Earl Cunningham

Earl Cunningham (1893–1977) was a twentieth-century American folk artist. Cunningham was a self-taught artist who painted mostly landscapes of the coasts of Maine, New York, Nova Scotia, Michigan, North and South Carolina, Georgia and Florida. He used shimmering colors, flat perspective, and a few recurrent themes. He bonus incongruous details, "such as flamingos in Maine and Viking ships in Florida," to his work.

Cunningham was born in Edgecomb, Maine, the third of six children. He left home at age 13 and made a living as a tinker and peddler. About four years later, he began to paint and sell pictures of boats and landscapes. He obtained a license to show as a river and coastal pilot, and worked on sailing ships along the eastern seaboard of the United States. He married Iva Moses, a piano teacher upon June 29, 1915. He continued to paint and he and his wife split the next eighteen years between Florida and Maine, where they had a farm. They divorced in the company of 1936 and 1940. In 1940 he sold the farm in Maine and bought a farm in Waterboro, South Carolina. During the Second World War, he raised chickens for the United States Army.

Cunningham moved to Saint Augustine, Florida in 1949 and opened an art gallery and curio shop. In 1961 he sent a painting titled "The Everglades" to Jacqueline Kennedy that is on display at John F. Kennedy Library and Museum in Boston. In 1969, his proceed began to attract invincible notice, and in 1970 was exhibited at the later Loch Haven Art Center in Orlando. His reputation continued to grow, and a large number of his paintings were shown at the Museum of Arts and Sciences in Daytona Beach, Florida in August 1974.

His art continued to draw attention long after his death on December 29, 1977 (he full of life suicide at age 84). He was inducted into the Florida Artist's Hall of fame on June 2, 2003. His works were on display coming on August 10, 2007 at the Smithsonian American Art Gallery in Washington, D.C., the first End on a national tour.

Largely considered a folk artist, Cunningham painted the American landscape of the Atlantic coast and its intercoastal ecosystem in the same way as dock workers, fishermen, farmers, wildlife and even American Indian tribes. As he traveled up and all along the coast he painted his reflections of the surroundings. He depicted expertly detailed shoreline features in the tradition of memory painting. He painted higher than 400 landscapes, of which a large number reside at The Mennello Museum of American Art in Orlando, FL.

His childlike style is typical of folk art, which embraces art from artists that have Tiny or no formal training and use techniques uniquely their own.
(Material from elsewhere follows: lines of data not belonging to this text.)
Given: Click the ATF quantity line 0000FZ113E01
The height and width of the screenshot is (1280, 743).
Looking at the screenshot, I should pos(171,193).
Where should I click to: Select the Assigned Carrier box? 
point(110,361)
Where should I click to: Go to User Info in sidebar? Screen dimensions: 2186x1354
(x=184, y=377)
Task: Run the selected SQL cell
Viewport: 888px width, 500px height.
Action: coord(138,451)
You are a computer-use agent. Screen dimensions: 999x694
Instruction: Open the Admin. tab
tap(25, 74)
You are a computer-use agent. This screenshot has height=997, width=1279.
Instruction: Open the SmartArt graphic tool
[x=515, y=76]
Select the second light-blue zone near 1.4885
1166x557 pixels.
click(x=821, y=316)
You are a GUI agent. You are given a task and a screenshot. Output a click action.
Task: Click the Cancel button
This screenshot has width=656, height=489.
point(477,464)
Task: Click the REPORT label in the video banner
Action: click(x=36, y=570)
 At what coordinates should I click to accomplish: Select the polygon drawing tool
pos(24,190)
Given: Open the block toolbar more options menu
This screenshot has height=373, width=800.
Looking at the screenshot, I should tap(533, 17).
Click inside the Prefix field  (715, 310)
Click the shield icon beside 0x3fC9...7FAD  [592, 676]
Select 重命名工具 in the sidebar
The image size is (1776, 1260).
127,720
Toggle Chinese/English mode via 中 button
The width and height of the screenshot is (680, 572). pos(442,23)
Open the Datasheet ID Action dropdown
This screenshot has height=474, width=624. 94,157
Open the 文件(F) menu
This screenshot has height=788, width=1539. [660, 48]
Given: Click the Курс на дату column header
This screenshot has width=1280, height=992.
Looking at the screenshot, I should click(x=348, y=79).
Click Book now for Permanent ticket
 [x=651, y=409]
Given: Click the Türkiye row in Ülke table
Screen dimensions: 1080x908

Cunningham was au fait with Grandma Moses and even gained the nickname "Grandpa Moses". His landscapes manage to pay for flattened forms shown in profile and human images resembling doll-like figures. He was not a great painter of human figures, but could glamor animals a bit better. In fact, Cunningham loved flora and fauna and just about all one of his pictures contained trees, birds or both.

It appears, at first glance, that Cunningham was a naive painter. "The painter was simple like a fox." His idyllic scenes revolve nearly a simpler time. If an observer did not know the dates in which the paintings were completed, placing the works in the 1800s would not be an inaccurate assumption. Although this would be incorrect, that was the defense for Cunningham's approach. These scenes are touching the ahead of its time innovations of the 1950s that were happening all around him. The depictions of the world in Cunningham's paintings were the world as he wanted to see it and not an actual portrayal of his lifetime. For instance, there are never any cities to be found in his works. He without help painted small towns. The paintings hold a complicated significance regarding the disclose of American life. It is apparent that Cunningham did not accept to the advancements and modernization of the country and never showed any signs of spread in his paintings.

Instead of suitably being considered a folk artist, Cunningham can be seen as a modernist painter. His art expresses an overall wisdom of goodness, optimism and a utopian harmony. He achieves this feeling through weird sites, such as palm trees below snow and visions of Viking ships, along with bright colors. He expresses a specific vision by combining radiant colors in a less than scholarly fashion. Many get older it appears that one is looking into the scene from a bird's eye view. A unique dwindling of view is paired in the broadcast of these strange colors. There are as well as inaccurate proportions in many of the paintings. He wanted to create the illusion that size, or proportion, is in the eye of the beholder. The more important an object, the larger it should appear. This is how things seem in the minds of those who are beatific and naive to the ways of the world. Although this concept does not take away from the finishing to enjoy the subject issue of the paintings, it does represent a reaction to American sparkle as it was on the fast track towards a innovative transformation.